**Goal of the exercise**
Across all the entries, tally the lines holding the word "computer", and give the number by itself.

Records excerpted from a collection:
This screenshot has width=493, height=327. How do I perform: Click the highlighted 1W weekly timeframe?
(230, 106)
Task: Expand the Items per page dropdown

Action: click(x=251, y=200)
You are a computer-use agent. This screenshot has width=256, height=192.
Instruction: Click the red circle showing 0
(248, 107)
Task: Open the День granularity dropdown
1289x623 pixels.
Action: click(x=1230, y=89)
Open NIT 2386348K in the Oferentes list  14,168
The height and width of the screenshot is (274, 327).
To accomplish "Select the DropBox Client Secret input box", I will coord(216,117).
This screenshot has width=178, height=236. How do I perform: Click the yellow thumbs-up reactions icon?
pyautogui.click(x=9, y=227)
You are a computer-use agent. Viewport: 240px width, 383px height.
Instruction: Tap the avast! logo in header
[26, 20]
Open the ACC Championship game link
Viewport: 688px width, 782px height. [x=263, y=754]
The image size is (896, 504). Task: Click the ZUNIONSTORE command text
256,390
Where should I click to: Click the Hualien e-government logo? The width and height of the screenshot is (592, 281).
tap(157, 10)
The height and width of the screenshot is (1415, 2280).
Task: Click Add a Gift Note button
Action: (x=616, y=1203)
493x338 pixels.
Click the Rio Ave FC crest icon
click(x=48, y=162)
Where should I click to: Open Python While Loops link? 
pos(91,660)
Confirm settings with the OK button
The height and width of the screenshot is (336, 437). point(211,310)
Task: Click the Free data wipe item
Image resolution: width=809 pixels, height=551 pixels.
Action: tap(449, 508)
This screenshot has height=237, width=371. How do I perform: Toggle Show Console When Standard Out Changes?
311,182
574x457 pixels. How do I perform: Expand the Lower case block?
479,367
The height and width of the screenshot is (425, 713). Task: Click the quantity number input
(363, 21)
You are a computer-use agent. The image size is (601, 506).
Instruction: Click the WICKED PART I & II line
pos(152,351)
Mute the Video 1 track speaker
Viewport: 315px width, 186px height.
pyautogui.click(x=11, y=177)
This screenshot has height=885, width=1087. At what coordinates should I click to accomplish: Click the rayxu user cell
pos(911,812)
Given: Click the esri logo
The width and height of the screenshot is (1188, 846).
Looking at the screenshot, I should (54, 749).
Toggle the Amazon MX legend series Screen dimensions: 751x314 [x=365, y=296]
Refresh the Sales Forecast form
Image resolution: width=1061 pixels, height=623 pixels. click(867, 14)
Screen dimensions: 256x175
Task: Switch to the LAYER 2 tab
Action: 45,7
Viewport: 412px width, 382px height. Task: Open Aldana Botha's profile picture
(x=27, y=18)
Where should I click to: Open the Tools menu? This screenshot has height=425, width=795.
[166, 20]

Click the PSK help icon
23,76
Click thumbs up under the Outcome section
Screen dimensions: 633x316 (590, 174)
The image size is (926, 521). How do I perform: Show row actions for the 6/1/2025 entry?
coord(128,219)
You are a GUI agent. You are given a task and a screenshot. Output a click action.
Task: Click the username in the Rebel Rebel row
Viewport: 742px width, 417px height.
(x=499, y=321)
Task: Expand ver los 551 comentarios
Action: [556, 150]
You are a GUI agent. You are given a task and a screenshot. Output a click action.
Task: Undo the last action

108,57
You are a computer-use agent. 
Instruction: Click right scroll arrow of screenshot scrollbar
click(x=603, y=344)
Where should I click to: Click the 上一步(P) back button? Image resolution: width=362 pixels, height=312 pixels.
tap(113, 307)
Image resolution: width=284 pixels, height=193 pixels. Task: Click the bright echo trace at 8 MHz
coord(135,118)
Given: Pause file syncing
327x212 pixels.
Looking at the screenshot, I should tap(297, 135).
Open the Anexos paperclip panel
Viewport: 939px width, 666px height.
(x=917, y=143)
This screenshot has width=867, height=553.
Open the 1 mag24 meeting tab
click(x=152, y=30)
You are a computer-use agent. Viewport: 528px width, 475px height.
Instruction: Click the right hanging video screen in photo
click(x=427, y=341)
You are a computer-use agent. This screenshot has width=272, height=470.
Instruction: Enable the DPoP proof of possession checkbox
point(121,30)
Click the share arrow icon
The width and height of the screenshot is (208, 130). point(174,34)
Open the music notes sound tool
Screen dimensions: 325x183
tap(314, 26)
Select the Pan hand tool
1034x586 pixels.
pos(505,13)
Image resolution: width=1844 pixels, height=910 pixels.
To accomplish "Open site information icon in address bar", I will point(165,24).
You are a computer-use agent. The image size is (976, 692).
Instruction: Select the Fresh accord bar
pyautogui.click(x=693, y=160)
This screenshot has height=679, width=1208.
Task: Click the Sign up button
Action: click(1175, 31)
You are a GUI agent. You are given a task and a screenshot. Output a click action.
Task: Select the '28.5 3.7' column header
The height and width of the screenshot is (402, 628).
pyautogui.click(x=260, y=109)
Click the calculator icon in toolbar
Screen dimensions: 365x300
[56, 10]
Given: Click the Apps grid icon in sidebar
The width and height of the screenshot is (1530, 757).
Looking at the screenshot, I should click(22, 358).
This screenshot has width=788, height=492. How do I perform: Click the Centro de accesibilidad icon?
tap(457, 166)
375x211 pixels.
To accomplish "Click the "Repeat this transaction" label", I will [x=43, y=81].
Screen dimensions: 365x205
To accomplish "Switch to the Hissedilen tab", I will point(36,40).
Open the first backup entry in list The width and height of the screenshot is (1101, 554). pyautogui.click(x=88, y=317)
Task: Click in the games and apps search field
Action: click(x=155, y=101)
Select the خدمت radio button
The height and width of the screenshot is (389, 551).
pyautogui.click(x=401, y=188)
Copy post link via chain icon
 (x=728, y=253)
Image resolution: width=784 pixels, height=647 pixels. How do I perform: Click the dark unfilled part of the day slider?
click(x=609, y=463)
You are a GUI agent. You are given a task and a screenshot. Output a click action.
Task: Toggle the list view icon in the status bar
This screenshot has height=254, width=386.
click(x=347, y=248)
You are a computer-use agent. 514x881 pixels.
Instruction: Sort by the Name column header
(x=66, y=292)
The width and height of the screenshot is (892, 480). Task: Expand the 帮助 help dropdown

**Exercise output**
8